- Onefour Location of Onefour in Alberta
- Coordinates: 49°07′15″N 110°28′12″W﻿ / ﻿49.1208°N 110.47°W
- Country: Canada
- Province: Alberta
- Region: Southern Alberta
- Census division: Division No. 1, Alberta
- County: Cypress County
- Post office: 1913
- Provincial recognition: 1947
- Time zone: UTC−7 (MST)
- • Summer (DST): UTC−6 (MDT)
- Highways: Alberta Highway 41

= Onefour, Alberta =

Onefour is a locality in Cypress County, southern Alberta, situated 16 km west of Highway 41 and 104 km southeast of Medicine Hat. It also contains Onefour Research Ranch, a former research substation of Agriculture and Agri-Food Canada and current field location of the University of Alberta.

== Toponymy ==
Onefour is named for its original geographic location in township one, range four, under the Alberta Township System. The locality later moved to township two, range four, around 9.7 km away.

== Topography ==
Onefour's semi-arid terrain is characterized by hummocky moraine, extensive grasslands, and ephemeral areas of wetland. There are two igneous dikes in the area, which are uncommon in the rest of Alberta.

=== Flora and fauna ===
Native grasses in the Onefour region include needle, June, and blue grama. Sagebrush grows in flats, and prickly pear and pincushion cacti grow on hillsides. Russian thistles are also common, and rarer plants that have been identified in the area include flowering quillwort and dense boisduvalia.

The Government of Alberta maintains conservation zones in Onefour, collectively termed the Onefour Heritage Rangeland Natural Area. The area is home to Sprague's pipits, burrowing owls, ferruginous hawks, great plains toads, and western painted turtles.

_INSTRUCTIONS FOR THE TASK:_ Extend the text on Onefour, Alberta, starting after its final sentence.

_EXTRACTED RECORDS:_
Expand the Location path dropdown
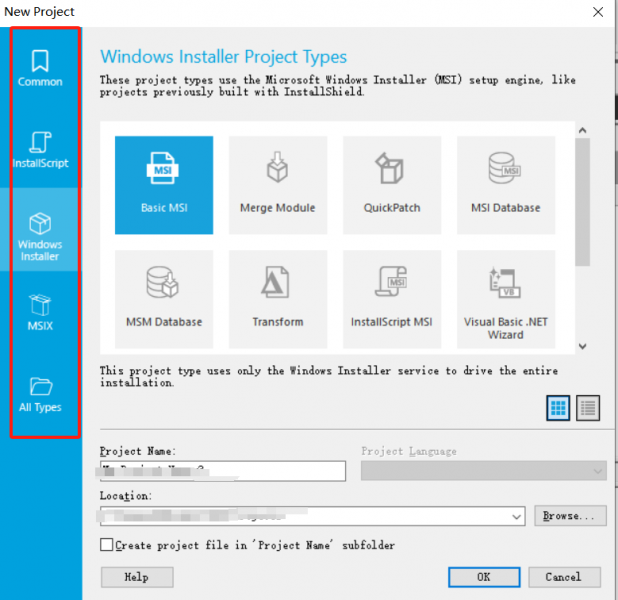The image size is (618, 600). (516, 516)
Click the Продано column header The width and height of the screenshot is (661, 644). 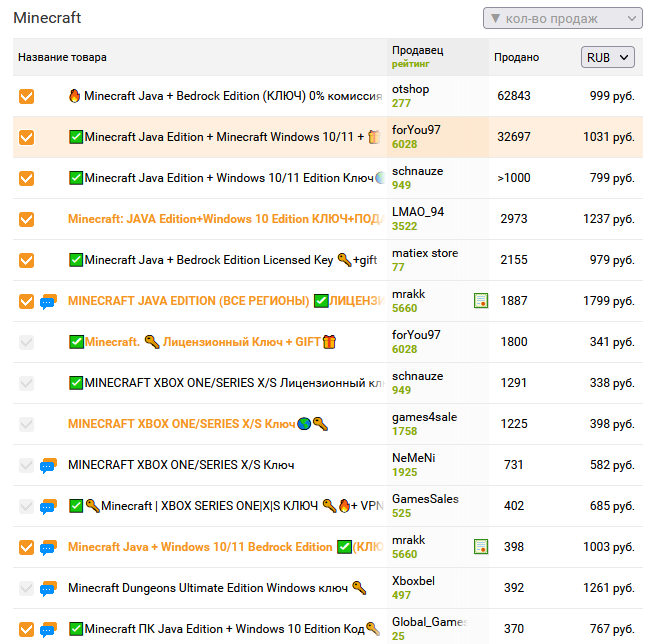point(516,58)
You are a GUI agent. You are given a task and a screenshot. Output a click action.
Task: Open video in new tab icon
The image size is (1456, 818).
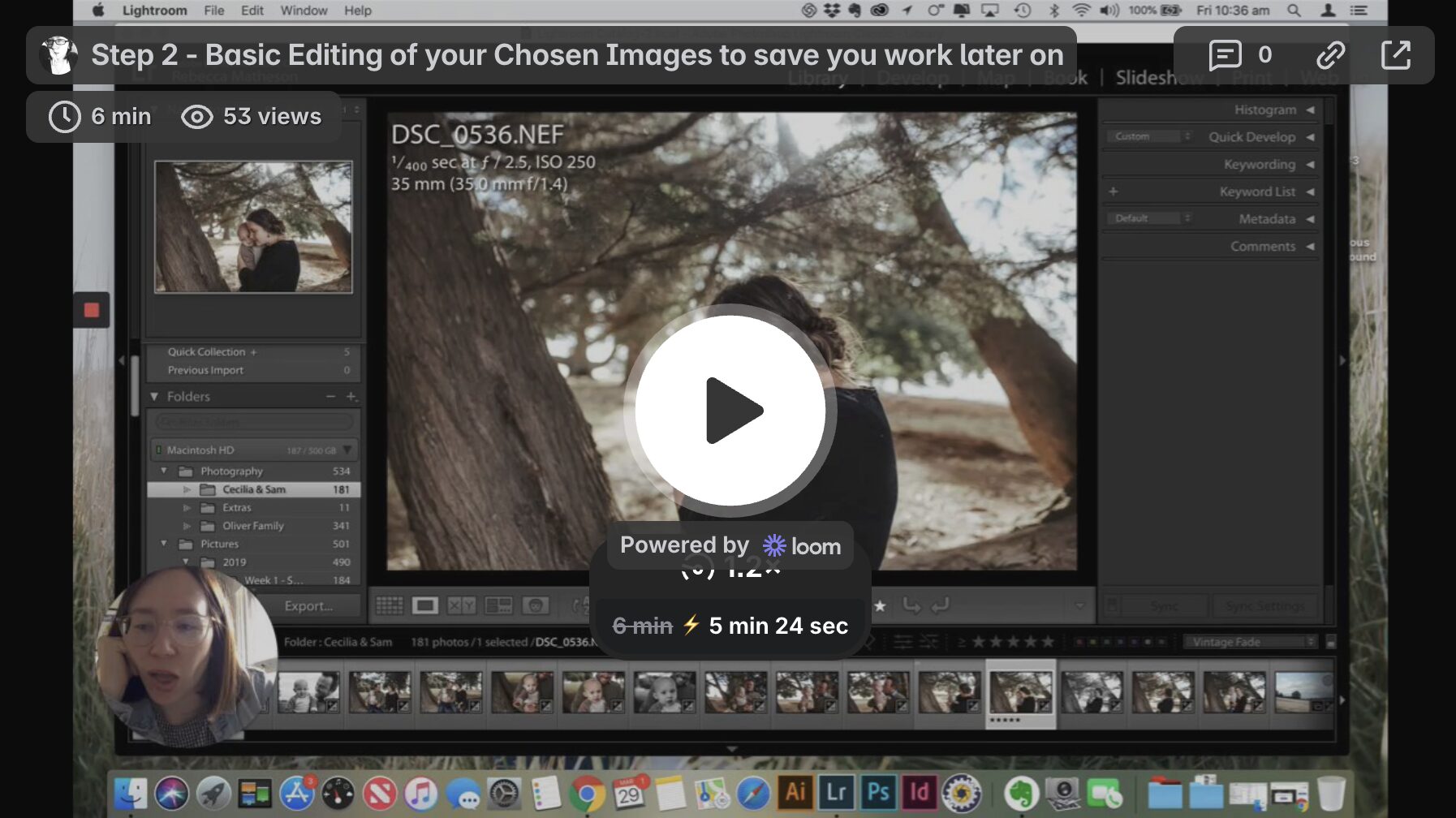(x=1395, y=55)
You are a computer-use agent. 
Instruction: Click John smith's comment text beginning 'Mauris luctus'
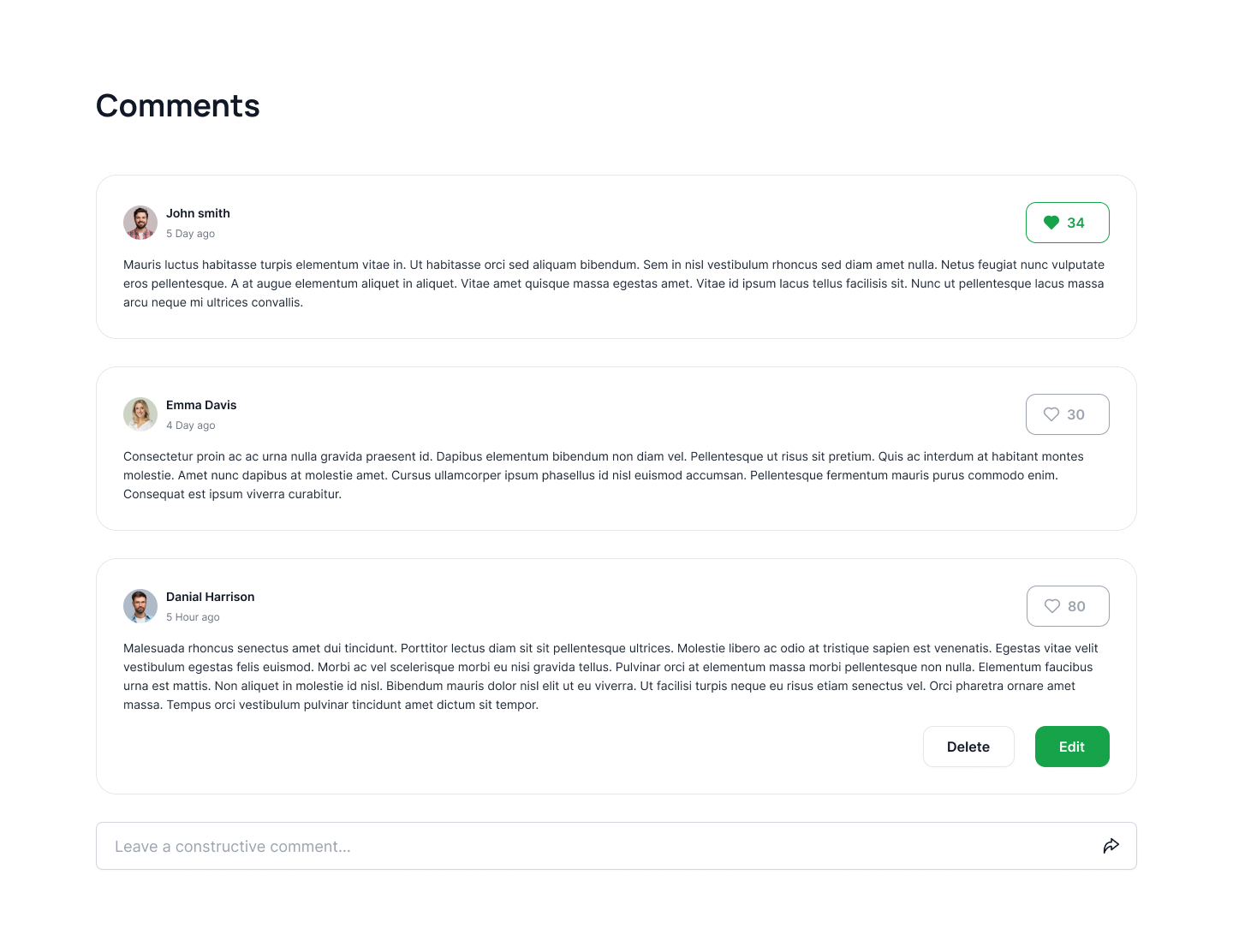point(613,283)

_OUTPUT:_
Onefour is also an important habitat for pronghorn antelope and swift foxes, and hosts populations of sage-grouse, which are near-unique to southern Alberta.

== History ==

=== Pre-settlement ===
Prior to the arrival of permanent settlers, Onefour belonged to the Blackfoot Confederacy's traditional territory, as part of the modern-day Cypress County.

=== Founding and dry years: 1900–1926 ===
In the early 1900s, homesteaders began to settle in township one, range four, forming a community that subsequently identified with the name Onefour. Local rancher Theo L. Duncan (recorded in some sources as Thomas) opened a post office named Onefour on his property in 1913, as well as a general store.

The 1916 provincial census recorded a total of 163 residents in the localities of Onefour, Comrey, and Wild Horse. This was likely the district's peak population, as farmers were soon repelled from the area due to its extreme temperature changes, frequent high winds, and severe droughts (particularly during the 1930s' Dust Bowl). Finding drinking water was also complex for early settlers, who would source water from shallow wells or nearby creeks. Water obtained through the latter method would need to be strained through cloth to extract mosquito larvae and tadpoles, then boiled.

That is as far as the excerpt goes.